(Text section Opens)
We hear a lot about AI (Artificial Intelligence) getting increasingly more powerful and taking over the world. And it’s true that AI is getting better, but it’s still very domain-specific and actually quite brittle.
And potentially, rather error prone. Computers are only ever as good as what we give them to work on – GIGO (Garbage In, Garbage Out), after all. Consider all these sexist AIs out there: US researchers trained an algorithm on a set of photos of people in kitchens – where it so happened more women were visible. Over 100,000 images from the Internet were looked at – and its assumption that only women who appear in a domestic setting became stronger, amplifying some very questionable assumptions. A similar problem cropped up for Amazon, which had to turn off a robot recruiter that had been trained on too many male CVs so was biased against women applying for technical jobs at the firm.
Clearly, we need smarter AI to avoid such social issues, and the missed business opportunities they represent. Just throwing more hardware at the problem, however, can’t be the only answer to optimise for AI. Computers can’t understand context, for one, and you still need to be able to fit all of your data into storage in order for it to be able to run any useful AI calculation.
(Text section Closes)
Task item A
List every abbreviation written in capital letters in the AI article, in the order each first appears.
Task item B
Retype the part of the AI article that begins at the words "Clearly, we need" and stops after "useful AI calculation.".
(Data Opens)
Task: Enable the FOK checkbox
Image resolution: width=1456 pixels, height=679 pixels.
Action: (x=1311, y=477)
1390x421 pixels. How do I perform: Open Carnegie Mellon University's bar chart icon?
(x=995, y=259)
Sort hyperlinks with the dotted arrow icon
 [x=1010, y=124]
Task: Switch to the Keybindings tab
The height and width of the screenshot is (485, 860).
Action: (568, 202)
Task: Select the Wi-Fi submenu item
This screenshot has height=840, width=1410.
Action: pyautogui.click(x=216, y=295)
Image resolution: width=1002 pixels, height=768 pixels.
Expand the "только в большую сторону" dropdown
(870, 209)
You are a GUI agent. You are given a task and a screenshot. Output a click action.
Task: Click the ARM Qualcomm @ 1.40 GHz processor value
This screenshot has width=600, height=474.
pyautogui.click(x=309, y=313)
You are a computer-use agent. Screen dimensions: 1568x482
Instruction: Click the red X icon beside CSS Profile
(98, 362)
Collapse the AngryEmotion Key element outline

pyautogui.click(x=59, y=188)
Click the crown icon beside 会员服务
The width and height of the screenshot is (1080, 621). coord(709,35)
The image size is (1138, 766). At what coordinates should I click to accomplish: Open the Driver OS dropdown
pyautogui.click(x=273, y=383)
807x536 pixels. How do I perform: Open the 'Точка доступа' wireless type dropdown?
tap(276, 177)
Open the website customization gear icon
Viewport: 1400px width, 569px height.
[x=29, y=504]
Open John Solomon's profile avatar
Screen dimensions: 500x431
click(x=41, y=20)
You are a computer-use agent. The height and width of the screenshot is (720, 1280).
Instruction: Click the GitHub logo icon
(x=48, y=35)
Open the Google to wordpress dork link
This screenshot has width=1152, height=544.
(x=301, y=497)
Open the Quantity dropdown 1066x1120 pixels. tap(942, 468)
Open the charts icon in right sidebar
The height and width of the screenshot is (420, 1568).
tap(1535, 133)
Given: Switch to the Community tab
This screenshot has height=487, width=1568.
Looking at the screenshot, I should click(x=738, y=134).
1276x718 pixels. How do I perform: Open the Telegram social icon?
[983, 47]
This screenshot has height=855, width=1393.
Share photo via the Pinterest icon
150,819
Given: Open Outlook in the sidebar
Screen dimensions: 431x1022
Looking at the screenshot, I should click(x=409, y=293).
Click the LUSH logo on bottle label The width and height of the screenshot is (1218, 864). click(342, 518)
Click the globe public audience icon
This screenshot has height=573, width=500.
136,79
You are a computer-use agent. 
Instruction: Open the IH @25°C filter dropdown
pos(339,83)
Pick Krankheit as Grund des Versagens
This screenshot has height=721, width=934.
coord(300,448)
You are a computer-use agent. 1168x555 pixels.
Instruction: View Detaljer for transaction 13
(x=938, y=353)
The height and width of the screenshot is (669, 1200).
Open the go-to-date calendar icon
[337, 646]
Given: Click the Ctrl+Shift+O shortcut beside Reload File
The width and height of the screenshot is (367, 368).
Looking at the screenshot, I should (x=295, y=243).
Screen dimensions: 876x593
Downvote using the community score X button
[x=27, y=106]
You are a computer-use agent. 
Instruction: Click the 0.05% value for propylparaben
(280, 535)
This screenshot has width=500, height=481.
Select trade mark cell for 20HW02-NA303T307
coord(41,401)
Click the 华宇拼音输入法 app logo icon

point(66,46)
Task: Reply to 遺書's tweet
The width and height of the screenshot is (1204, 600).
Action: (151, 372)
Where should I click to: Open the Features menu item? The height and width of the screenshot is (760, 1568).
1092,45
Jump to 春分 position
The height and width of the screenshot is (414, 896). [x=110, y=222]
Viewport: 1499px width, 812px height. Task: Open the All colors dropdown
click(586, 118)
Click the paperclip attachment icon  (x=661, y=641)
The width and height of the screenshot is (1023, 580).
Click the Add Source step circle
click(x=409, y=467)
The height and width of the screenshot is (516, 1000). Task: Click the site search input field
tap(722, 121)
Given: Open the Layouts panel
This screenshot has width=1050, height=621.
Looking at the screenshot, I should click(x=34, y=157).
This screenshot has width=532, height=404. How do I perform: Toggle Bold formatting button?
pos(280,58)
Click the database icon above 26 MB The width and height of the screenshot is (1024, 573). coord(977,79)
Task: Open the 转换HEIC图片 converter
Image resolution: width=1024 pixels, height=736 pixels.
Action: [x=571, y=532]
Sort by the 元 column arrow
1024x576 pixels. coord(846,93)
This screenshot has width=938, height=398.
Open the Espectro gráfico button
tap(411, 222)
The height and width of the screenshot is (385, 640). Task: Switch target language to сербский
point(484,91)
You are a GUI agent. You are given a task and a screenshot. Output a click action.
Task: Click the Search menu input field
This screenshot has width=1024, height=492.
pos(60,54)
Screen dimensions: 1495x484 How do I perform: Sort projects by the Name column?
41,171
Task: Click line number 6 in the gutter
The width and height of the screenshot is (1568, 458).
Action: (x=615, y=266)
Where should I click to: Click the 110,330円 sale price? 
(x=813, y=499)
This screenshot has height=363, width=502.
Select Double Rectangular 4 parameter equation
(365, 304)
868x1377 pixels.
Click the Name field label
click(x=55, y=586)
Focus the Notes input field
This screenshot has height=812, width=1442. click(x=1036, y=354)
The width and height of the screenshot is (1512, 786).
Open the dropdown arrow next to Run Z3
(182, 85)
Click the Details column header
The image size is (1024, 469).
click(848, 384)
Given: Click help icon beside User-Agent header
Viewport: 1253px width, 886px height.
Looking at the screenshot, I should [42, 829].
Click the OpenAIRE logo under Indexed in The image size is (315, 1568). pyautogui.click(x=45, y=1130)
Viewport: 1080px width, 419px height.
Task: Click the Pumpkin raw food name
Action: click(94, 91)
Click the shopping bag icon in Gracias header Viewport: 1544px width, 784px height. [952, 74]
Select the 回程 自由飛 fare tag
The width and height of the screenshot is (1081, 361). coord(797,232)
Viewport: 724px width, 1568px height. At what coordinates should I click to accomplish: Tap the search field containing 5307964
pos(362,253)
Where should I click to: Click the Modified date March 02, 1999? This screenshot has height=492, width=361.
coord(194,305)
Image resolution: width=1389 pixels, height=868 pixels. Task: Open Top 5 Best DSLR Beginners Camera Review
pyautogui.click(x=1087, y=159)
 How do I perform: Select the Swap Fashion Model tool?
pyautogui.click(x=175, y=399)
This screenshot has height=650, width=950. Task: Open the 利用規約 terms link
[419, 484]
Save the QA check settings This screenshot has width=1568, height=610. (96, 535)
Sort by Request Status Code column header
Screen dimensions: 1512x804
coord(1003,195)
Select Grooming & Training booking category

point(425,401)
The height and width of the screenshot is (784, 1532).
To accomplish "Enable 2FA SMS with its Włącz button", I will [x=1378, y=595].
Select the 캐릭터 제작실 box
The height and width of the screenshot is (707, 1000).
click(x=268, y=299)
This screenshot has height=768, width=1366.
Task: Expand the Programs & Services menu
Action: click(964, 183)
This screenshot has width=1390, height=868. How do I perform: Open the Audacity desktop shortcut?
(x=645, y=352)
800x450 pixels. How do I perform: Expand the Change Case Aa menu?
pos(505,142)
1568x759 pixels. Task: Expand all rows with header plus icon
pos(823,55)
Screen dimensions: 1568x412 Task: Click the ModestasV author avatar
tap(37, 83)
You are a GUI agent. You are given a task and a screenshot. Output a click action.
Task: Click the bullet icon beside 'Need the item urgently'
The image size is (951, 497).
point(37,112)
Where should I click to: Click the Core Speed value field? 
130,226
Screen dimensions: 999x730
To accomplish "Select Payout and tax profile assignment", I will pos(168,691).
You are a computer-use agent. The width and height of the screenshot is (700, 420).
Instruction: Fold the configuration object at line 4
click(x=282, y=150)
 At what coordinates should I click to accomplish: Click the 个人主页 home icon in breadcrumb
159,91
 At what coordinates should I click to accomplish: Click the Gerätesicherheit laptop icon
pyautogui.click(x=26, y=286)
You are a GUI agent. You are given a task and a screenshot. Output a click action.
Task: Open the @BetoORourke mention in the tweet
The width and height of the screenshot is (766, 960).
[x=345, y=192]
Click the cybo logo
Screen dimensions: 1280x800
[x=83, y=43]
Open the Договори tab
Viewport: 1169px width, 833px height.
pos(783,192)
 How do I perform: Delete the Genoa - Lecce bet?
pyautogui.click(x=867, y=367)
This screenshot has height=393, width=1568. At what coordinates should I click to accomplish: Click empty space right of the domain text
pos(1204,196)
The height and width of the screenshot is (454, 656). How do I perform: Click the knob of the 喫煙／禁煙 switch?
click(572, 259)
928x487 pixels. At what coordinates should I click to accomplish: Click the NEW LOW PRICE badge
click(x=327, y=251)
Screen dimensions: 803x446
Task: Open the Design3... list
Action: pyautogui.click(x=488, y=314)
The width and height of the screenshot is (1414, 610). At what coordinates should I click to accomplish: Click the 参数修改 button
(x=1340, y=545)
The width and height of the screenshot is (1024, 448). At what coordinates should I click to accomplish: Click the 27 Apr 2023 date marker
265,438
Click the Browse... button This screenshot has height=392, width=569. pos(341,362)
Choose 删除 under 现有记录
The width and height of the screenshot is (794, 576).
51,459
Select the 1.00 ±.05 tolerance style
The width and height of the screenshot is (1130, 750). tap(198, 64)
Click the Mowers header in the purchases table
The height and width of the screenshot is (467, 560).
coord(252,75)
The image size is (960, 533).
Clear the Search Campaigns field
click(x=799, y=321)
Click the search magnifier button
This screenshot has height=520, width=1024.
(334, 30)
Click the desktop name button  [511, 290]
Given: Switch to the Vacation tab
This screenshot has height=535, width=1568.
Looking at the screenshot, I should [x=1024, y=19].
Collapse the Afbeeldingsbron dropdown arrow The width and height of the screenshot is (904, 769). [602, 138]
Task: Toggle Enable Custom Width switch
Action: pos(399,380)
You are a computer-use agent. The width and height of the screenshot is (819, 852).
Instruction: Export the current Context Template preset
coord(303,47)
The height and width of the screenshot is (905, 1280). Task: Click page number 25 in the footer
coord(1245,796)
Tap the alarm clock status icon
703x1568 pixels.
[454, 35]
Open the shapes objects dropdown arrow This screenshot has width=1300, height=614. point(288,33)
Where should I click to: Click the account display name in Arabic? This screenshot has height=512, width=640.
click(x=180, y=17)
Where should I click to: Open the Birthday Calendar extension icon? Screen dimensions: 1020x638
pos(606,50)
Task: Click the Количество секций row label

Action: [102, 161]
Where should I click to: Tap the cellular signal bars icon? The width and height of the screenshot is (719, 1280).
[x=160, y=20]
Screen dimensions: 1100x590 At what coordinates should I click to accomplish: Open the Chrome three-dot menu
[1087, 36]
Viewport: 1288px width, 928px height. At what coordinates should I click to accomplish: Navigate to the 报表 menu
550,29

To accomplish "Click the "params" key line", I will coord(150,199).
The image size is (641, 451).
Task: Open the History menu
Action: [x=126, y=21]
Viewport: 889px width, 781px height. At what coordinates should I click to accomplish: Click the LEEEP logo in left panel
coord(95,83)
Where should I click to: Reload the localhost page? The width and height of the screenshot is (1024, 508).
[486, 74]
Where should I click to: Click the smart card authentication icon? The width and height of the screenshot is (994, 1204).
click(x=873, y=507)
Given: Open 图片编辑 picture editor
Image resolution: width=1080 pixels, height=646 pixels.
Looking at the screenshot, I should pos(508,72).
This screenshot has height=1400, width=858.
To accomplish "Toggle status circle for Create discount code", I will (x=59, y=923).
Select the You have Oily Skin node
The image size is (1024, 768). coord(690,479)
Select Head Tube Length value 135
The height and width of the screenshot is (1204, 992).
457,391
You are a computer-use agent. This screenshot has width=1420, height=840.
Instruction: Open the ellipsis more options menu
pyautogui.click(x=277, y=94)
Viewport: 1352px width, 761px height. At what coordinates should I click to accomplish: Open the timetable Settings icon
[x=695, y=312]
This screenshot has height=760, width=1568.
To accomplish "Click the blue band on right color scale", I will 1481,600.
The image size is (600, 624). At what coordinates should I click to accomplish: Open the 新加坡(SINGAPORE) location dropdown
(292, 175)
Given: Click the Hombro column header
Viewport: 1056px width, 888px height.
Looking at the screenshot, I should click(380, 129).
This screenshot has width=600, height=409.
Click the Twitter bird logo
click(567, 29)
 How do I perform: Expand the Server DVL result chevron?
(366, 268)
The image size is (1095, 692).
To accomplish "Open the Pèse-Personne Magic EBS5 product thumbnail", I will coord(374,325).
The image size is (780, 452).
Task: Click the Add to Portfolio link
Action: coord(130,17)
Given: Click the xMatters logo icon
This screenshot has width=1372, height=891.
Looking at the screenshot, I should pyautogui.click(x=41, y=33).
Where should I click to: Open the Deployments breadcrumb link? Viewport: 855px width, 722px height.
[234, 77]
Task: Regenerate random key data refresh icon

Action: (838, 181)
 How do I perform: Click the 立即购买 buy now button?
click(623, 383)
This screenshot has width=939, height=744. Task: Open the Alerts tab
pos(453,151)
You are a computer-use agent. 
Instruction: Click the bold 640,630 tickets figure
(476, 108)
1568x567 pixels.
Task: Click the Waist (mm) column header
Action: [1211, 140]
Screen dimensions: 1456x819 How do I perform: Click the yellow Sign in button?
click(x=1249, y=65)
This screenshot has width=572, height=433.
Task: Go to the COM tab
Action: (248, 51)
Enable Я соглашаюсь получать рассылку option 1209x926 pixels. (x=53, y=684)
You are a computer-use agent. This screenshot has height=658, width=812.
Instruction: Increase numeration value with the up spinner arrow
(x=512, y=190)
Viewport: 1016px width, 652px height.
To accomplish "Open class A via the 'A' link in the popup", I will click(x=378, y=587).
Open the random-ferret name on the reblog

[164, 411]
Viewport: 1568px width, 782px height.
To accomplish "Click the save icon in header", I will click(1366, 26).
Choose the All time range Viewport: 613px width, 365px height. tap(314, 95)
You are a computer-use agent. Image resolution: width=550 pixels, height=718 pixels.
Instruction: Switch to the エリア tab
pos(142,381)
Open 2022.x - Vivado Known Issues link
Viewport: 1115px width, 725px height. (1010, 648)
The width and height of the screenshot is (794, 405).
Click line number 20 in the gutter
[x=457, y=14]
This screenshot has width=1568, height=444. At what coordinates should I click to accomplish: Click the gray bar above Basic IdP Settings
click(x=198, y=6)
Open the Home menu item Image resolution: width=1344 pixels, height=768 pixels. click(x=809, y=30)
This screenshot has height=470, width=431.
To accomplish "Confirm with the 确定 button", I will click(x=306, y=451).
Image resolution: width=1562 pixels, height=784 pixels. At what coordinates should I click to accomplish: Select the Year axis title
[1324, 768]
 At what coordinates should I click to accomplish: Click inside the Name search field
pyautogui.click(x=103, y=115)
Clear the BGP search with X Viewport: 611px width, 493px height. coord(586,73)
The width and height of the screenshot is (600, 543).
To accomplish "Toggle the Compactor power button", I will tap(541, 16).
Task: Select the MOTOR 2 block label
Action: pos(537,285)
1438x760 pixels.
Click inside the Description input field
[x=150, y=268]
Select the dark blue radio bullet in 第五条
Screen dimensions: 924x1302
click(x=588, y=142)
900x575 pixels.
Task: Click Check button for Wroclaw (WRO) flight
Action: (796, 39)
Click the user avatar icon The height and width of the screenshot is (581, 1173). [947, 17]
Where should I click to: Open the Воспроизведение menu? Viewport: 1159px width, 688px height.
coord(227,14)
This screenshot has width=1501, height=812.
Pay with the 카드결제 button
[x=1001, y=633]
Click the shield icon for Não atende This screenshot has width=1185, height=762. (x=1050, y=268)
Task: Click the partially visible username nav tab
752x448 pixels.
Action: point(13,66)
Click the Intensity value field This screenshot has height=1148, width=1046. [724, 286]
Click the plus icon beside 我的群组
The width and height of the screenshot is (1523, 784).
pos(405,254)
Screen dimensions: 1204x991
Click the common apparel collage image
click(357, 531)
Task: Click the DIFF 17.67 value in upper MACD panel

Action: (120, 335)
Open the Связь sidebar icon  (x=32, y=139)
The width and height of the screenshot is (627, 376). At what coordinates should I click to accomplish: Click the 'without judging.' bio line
(Data Closes)
Written reply A
AI, GIGO, US, CVs

Written reply B
Clearly, we need smarter AI to avoid such social issues, and the missed business opportunities they represent. Just throwing more hardware at the problem, however, can’t be the only answer to optimise for AI. Computers can’t understand context, for one, and you still need to be able to fit all of your data into storage in order for it to be able to run any useful AI calculation.